State how many lines below hold the word "Given". Give that number and no other text.

### DATA PROVIDED:
Content starts
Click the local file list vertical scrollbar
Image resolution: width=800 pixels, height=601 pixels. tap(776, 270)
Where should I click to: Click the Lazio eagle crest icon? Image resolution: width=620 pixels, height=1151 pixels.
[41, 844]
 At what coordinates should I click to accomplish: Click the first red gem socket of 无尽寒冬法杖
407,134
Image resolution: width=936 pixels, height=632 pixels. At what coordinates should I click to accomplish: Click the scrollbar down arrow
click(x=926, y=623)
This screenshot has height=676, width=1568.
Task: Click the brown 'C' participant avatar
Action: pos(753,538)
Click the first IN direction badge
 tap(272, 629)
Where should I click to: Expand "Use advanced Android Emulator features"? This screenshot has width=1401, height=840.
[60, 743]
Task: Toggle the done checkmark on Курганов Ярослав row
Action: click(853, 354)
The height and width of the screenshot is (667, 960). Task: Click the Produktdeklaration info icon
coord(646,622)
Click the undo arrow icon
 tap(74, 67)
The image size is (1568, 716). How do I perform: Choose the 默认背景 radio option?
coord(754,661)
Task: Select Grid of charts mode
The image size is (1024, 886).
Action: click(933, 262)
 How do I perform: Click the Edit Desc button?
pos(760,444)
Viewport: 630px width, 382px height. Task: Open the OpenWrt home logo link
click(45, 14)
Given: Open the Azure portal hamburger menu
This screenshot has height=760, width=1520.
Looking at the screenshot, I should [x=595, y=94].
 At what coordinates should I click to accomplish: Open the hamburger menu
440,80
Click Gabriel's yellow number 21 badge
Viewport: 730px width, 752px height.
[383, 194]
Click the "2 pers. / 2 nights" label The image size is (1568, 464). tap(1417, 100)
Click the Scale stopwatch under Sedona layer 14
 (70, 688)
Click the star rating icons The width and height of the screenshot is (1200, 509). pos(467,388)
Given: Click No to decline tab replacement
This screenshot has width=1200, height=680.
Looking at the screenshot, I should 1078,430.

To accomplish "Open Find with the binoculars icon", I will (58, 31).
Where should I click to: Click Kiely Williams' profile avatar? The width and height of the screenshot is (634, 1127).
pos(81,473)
Content ends
### SOLUTION TO THIS EXERCISE:
2